In this article, I want to share a design I have created for a “Pop up Covid-19 Vaccination Clinic” Its based on the practices as used by the NHS in England. The design is flexible and can be modified to suit local clinical regulations. My focus is on technical infrastructure. If anyone uses the draft information below, its essential to use these plans as inspiration and involve clinical experts in the final design to be deployed.
The Site Plan
The site has been designed to facilitate the smooth flow of people through a one way system. Markings will be placed on the floor to remind patients to maintain the correct social distance. A waiting area is provided outside where patients can queue and have their temperatures checked. With good planning, appointment slots can be given to patients so that they arrive at specific times to prevent overcrowding at the entrance. Before entry, the temperature of each patient will be checked.
This is a “pop-up” clinic which means that it needs to be built quickly and brought into service. The modules in the plan can either be tents or temporary structures made from local materials such as plastic sheeting and timber.
Once inside the clinic, the patient is registered on the appropriate IT system which is defined by the country government where the vaccinations are taking place. Some vaccines will require a second future dose, so accurate record keeping and recording of patient contact details will be essential. Screening can also be managed at the registration post. Any patients who fail screening for reasons such as previous reactions to vaccines can be taken out of the clinic via a side entrance.
The next stage is vaccination. This site has been designed to support 8 clinical bays, so it is possible to have a daily throughput of 600+ patients if the clinic is open for 12 hours a day. Good HR planning is essential as there should be sufficient staff to allow for breaks. In hot countries larger teams may be needed as the time staff can spend in full PPE will need to be limited.

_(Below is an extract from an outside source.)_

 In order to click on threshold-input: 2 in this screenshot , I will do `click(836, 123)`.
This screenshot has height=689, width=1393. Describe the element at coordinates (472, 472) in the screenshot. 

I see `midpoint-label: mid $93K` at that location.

After immunisation, an observation area is provided if its needed for the vaccine being administered. In the UK, the Pfizer vaccine is using new techniques and as a precaution, patients will stay in the observation zone for 15 minutes. If there has been no reactions to the vaccine, the patient will be free to leave. Should there be a severe reaction such as anaphylactic shock, the resuscitation module is set up where the patient can be managed.
The whole clinic is secured with fencing. Inside the clinic, there are two restricted areas where access is limited to staff only. A main service area is used to host the pharmacy and staff office / rest room. Another secure area is set up to host power generation and waste management.
Other modules can be added to the staff zone such as wash rooms and PPE storage.
The basic IT will consist of an internet connection such as 3G or satellite for remote areas. Secure Wi-Fi hotspots will be set up for the computers and if resources permit, public Wi-Fi can be used to provide patients with information. The software used to manage patient information will need to be determined locally in each country. Its likely to be a government system.
Clinical Waste Management
Waste from the clinic needs to be handle carefully and responsibly. Firstly items of PPE may need to be incinerated so that the risk of contamination is removed. The empty containers which held the vaccine must either be returned to a formal system to recycle the containers or they must be destroyed. The containers must not fall into public circulation as they may be used by criminal gangs to make money from fake vaccines.
Vaccines must be stored in a medical standard fridge. The specific model of fridge will be determined by the sort of vaccine in use and its environment requirements. As part of the clinic design, there needs to be stable power available for the fridge with back-ups. If power fails, this might result in temperature levels rising which will destroy the vaccine. The following design concept should be sufficient to mitigate this risk.
The power source will either come from the local grid or generator. An Inverter/Charger is provided and will charge batteries while power is available. Should the power fail, the battery will take over and power the fridge via the inverter. The battery bank will be sized to provide power for at least 24 hours. The Inverter/Charger has built in IOT technology and will send an alert to let management know that power has failed. (Note – core IT infrastructure will also be connected to the same back up power supply).
As a further protection, a smart temperature sensor can be added to the fridge to monitor temperature and send alerts when temperatures are close to becoming too high or too low.
This is a very high level design. There will be various clinical factors to be added. Other modifications may be needed to make the site accessible to disabled patients. This design is a good starting point for a team of experts to begin work.